EXERCISE:
Find every line below where the word "الشارقة" occurs, then give how many you found and nothing else.

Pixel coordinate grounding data
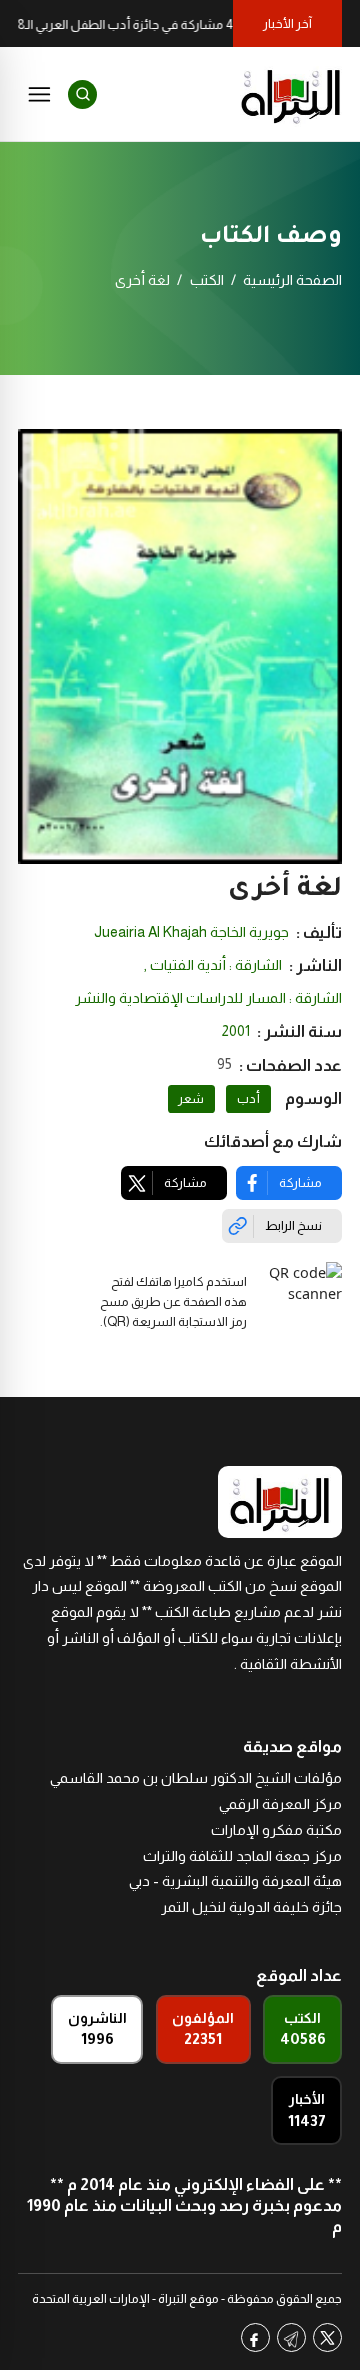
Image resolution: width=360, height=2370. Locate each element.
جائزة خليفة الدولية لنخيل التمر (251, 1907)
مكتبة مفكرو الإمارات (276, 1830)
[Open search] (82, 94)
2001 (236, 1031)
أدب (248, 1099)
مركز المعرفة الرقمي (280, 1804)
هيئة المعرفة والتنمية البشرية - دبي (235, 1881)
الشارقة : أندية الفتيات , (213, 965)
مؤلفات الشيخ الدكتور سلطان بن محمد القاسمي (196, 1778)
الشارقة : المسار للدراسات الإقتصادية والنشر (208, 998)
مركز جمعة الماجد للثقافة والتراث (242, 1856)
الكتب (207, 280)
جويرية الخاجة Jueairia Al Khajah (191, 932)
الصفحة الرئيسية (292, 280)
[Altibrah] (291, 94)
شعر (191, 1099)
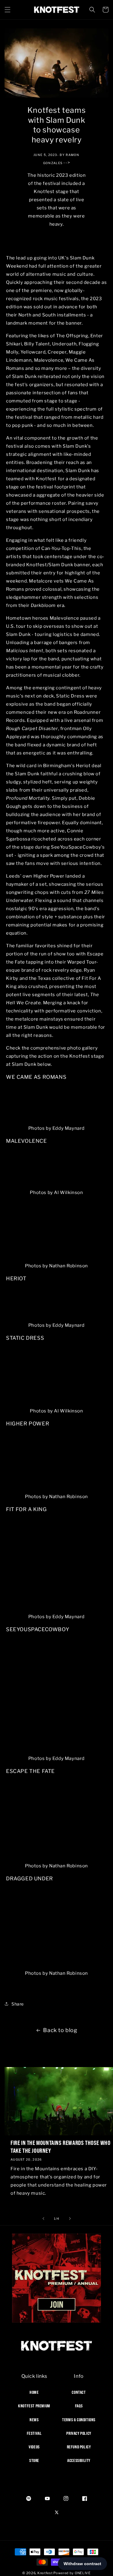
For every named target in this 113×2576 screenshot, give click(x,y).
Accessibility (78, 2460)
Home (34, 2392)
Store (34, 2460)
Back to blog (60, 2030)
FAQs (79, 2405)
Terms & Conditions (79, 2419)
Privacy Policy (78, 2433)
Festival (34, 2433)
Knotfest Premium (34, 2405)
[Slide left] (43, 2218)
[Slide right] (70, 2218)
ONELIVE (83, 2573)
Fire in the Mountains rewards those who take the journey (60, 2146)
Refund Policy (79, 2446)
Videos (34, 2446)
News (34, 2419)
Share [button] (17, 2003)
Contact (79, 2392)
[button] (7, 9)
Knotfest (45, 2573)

TASK ANSWER:
2